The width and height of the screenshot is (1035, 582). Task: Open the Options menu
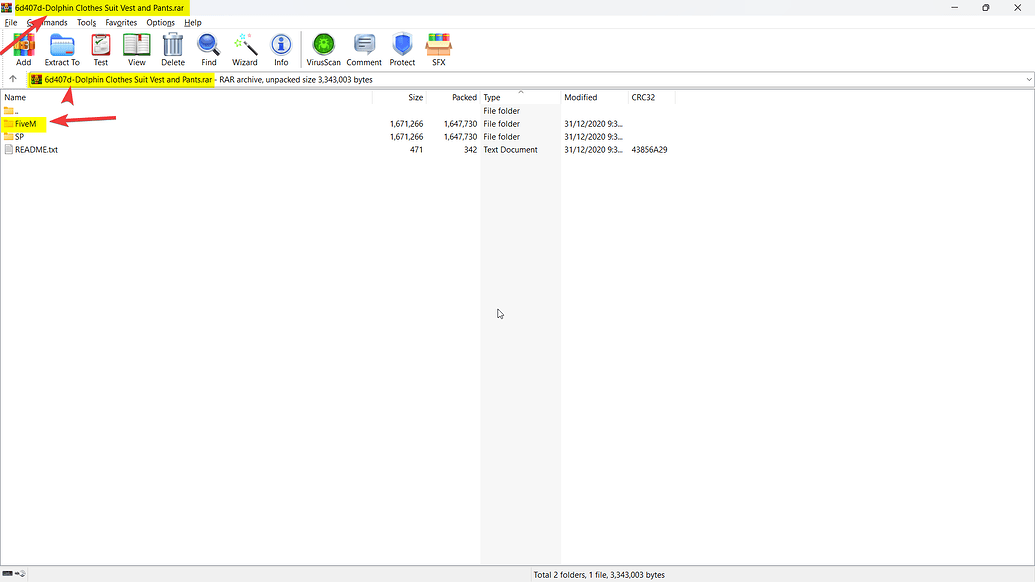[x=160, y=22]
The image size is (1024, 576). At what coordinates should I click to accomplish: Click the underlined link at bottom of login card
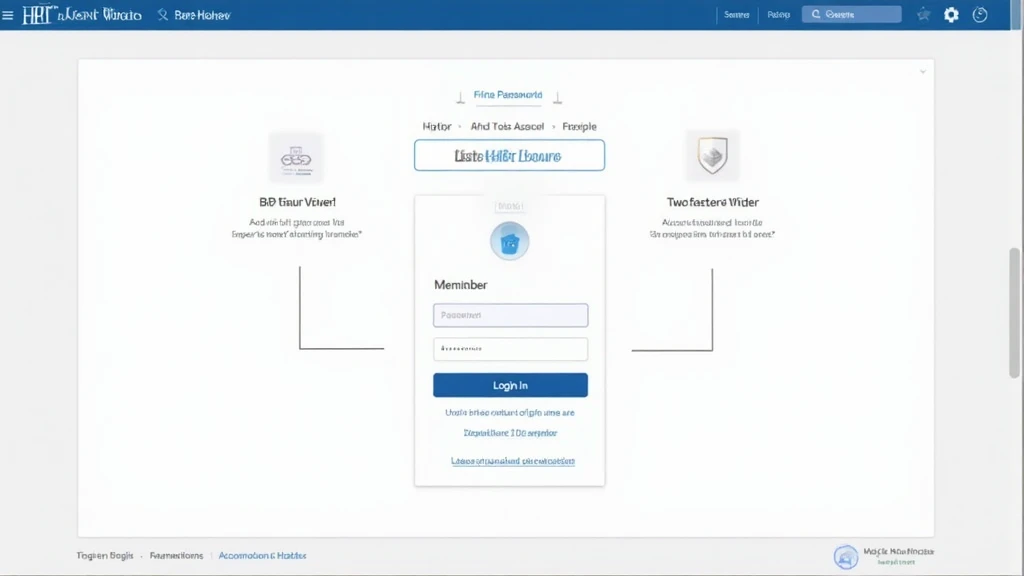[513, 461]
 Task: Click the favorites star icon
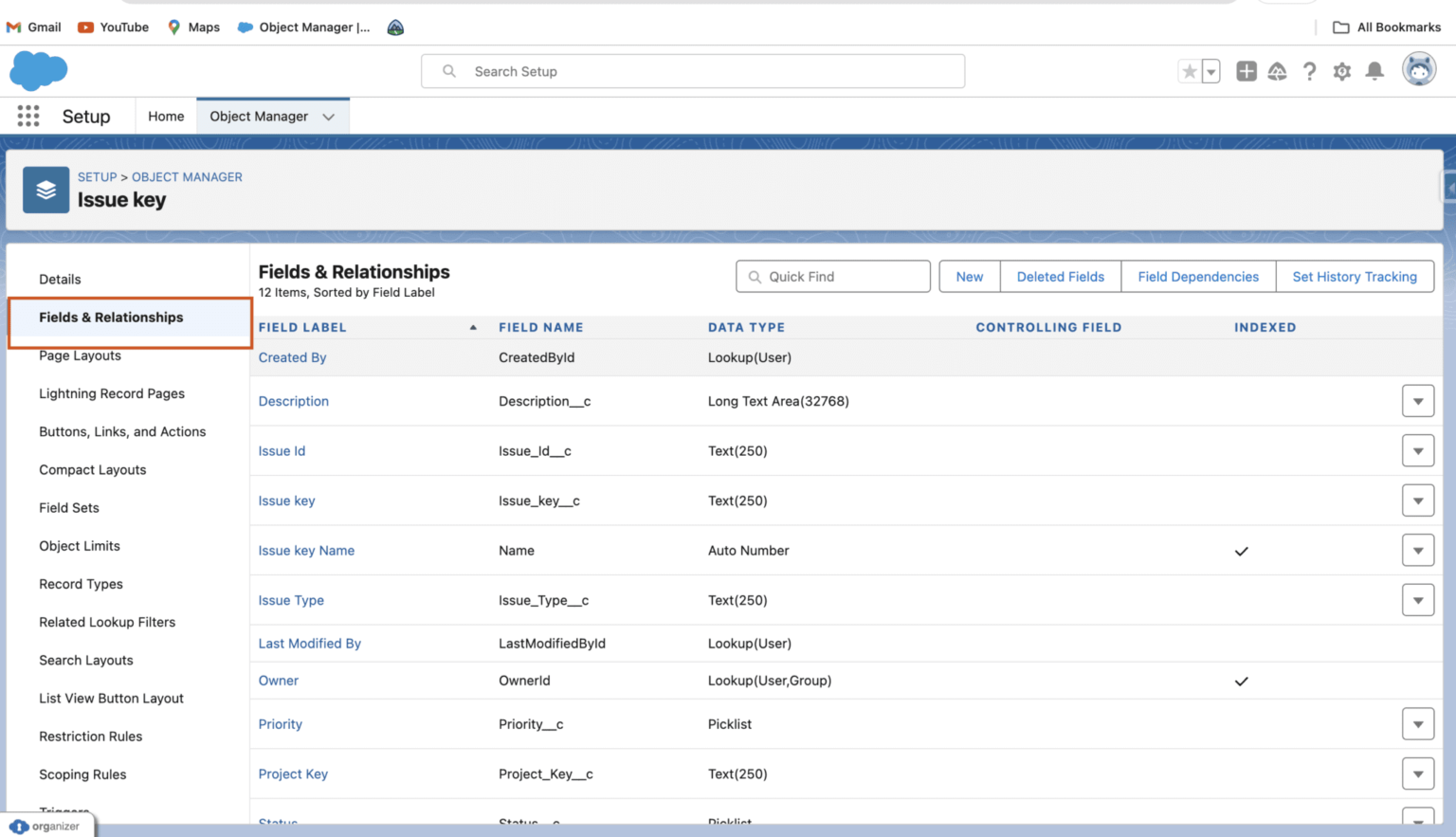pos(1190,70)
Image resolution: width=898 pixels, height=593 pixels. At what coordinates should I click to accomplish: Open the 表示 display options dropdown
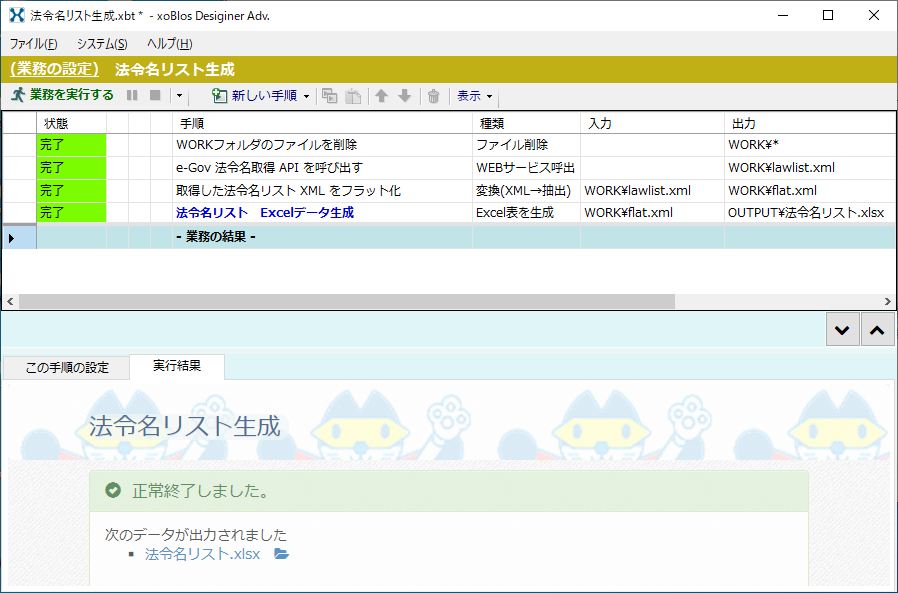pos(470,96)
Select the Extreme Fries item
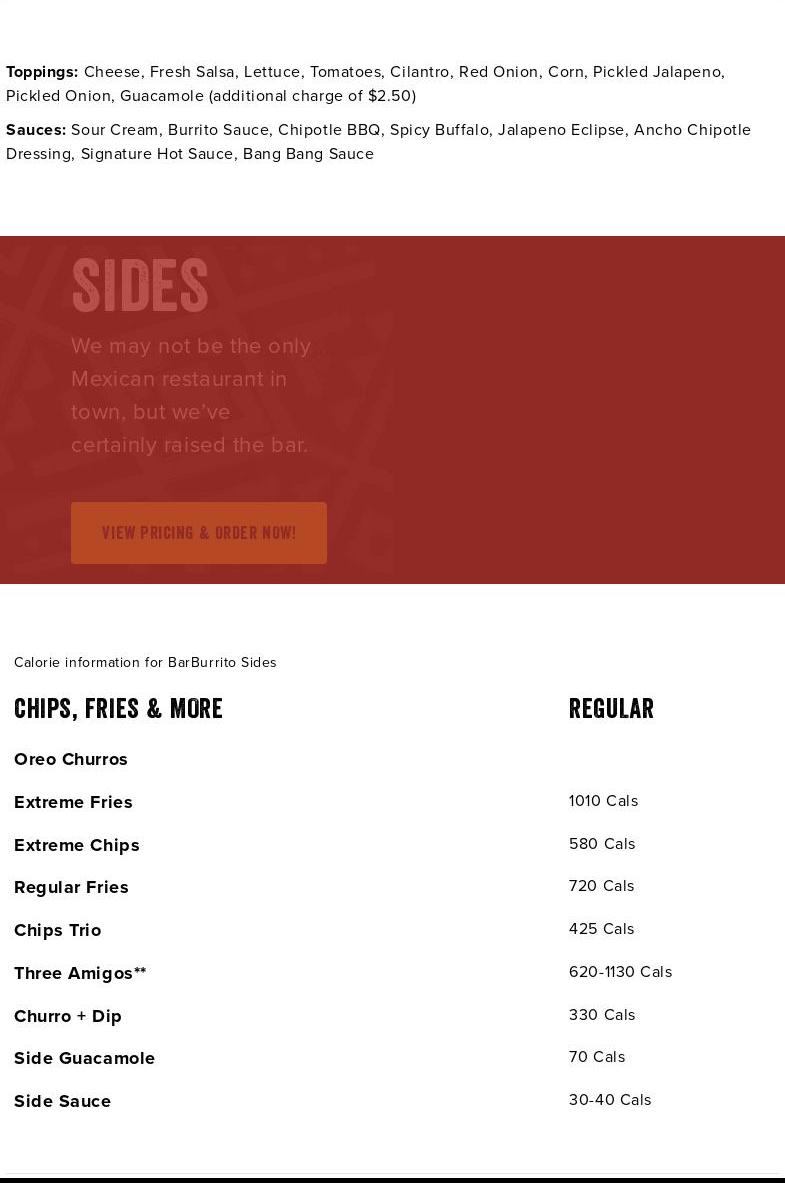The width and height of the screenshot is (785, 1183). click(x=73, y=802)
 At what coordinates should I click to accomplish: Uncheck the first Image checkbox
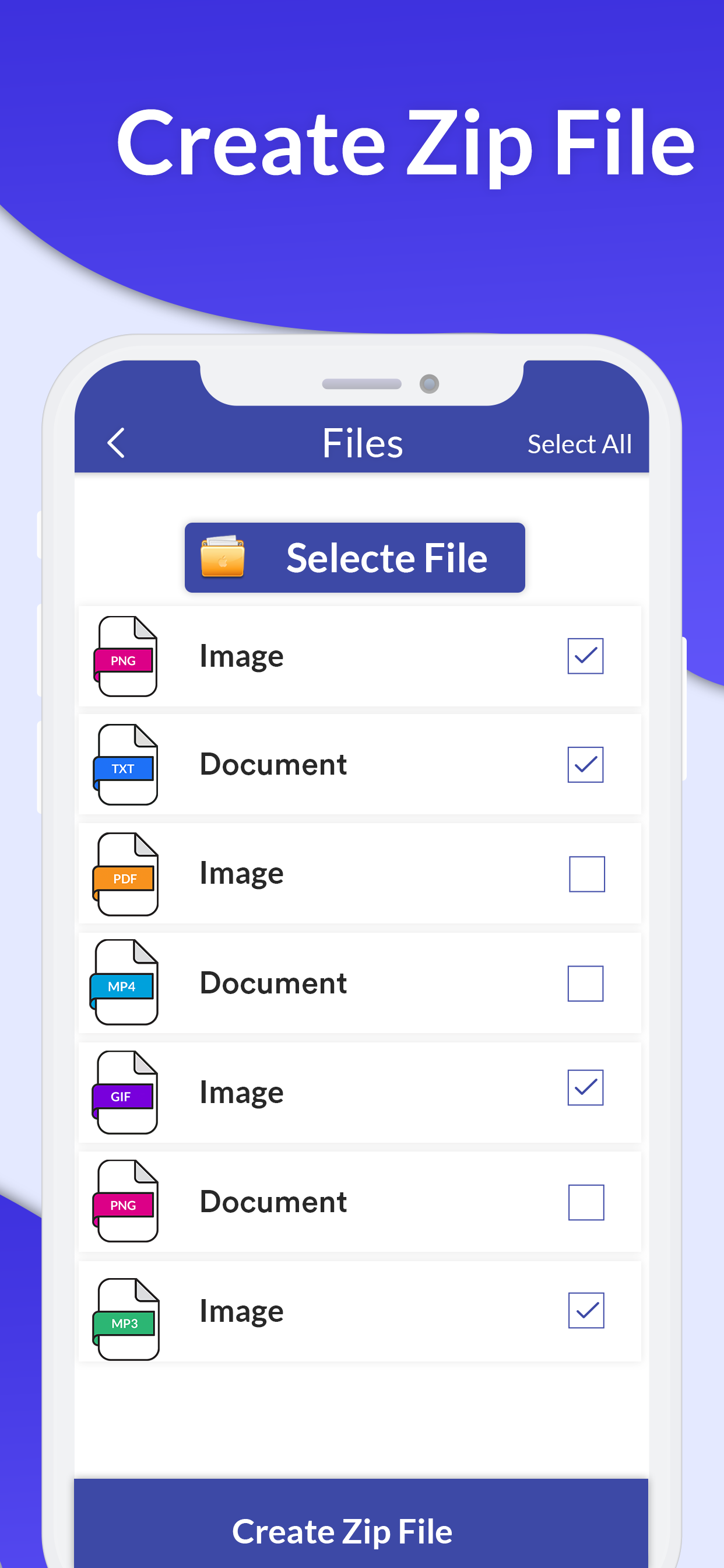tap(585, 656)
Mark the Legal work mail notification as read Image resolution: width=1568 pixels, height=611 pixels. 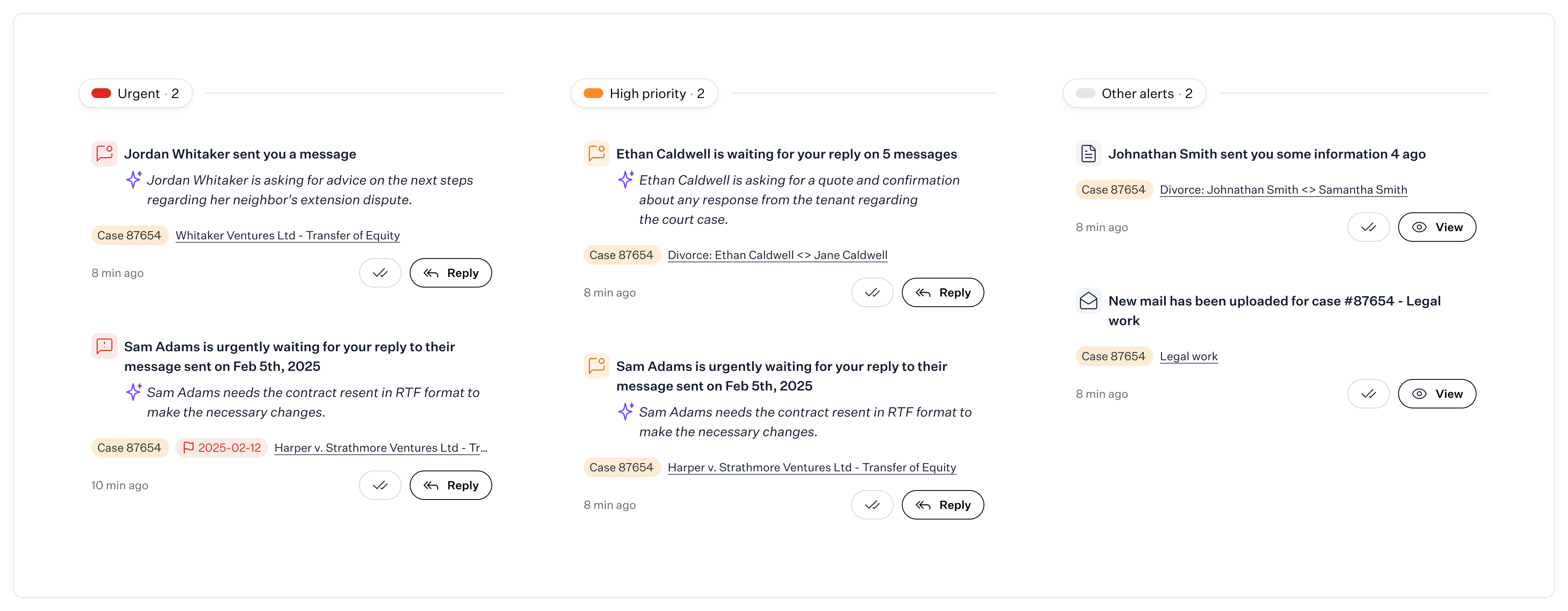pyautogui.click(x=1368, y=393)
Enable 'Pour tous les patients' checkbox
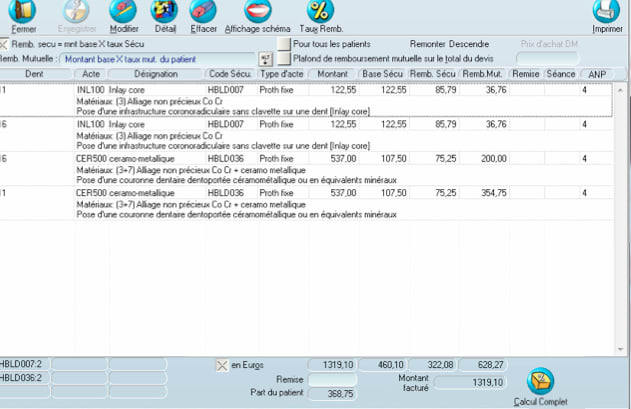 click(x=285, y=45)
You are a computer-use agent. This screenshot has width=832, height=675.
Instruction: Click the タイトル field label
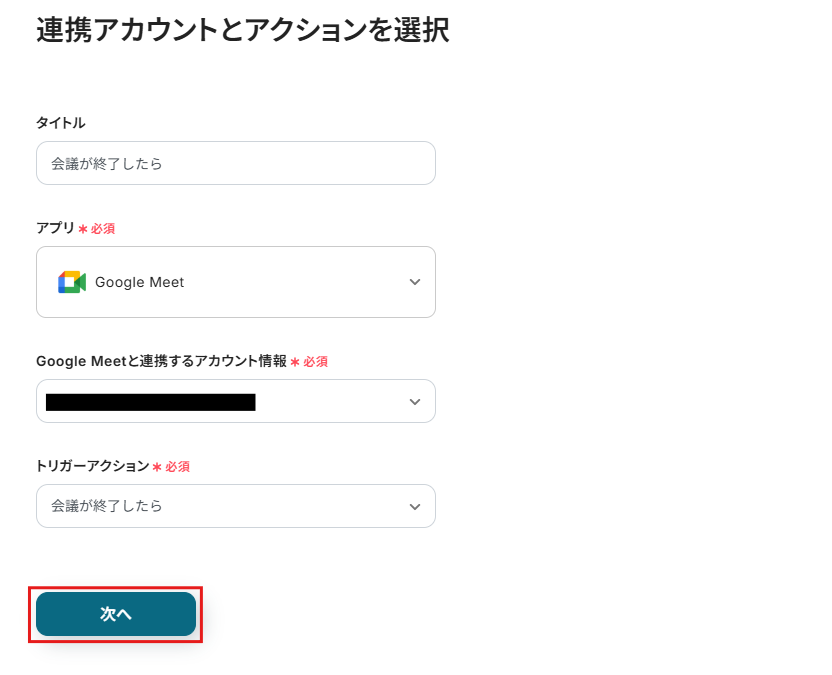[61, 122]
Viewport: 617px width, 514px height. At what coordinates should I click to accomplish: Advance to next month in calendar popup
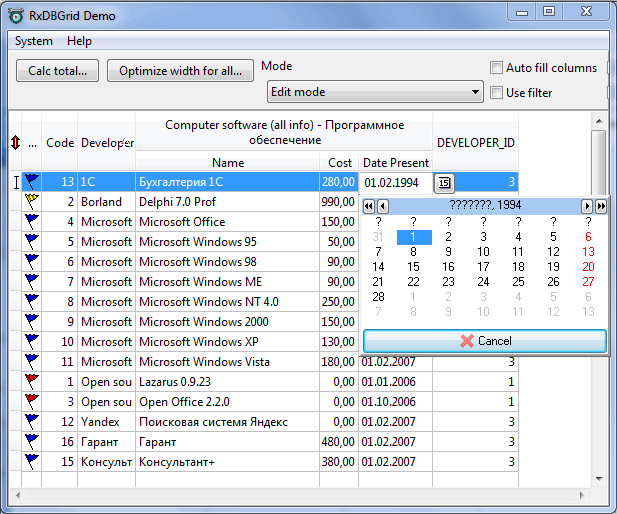[x=587, y=205]
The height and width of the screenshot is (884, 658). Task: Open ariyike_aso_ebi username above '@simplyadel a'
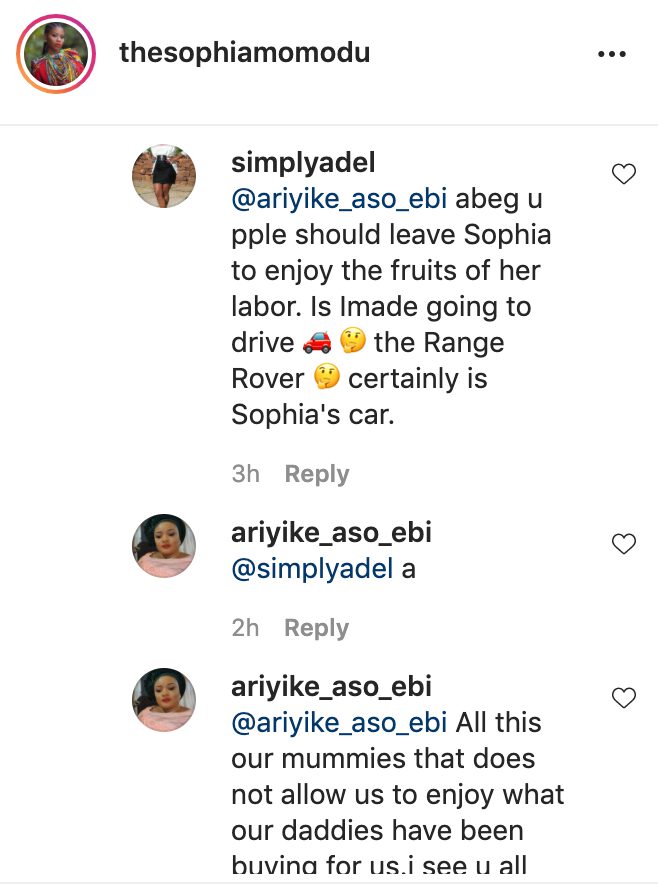coord(332,533)
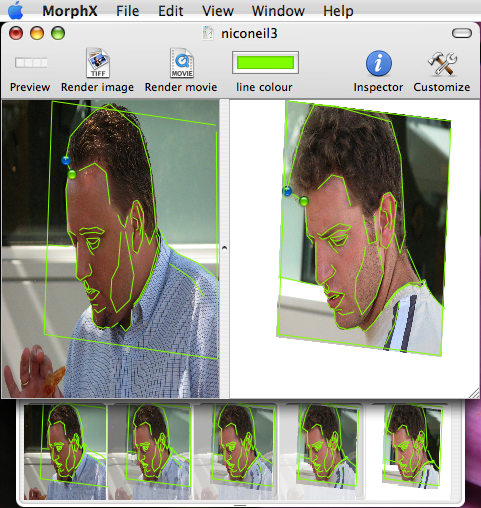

◆ Task to complete
The lines from the one with "Viewport: 617px width, 514px" to the end of the data above should be retyped exactly, both ends included, and pictures are to be left out.

◆ Written answer
Viewport: 617px width, 514px height. At what coordinates should I click to accomplish: Advance to next month in calendar popup
[x=587, y=205]
The height and width of the screenshot is (884, 658). Task: Open ariyike_aso_ebi username above '@simplyadel a'
coord(332,533)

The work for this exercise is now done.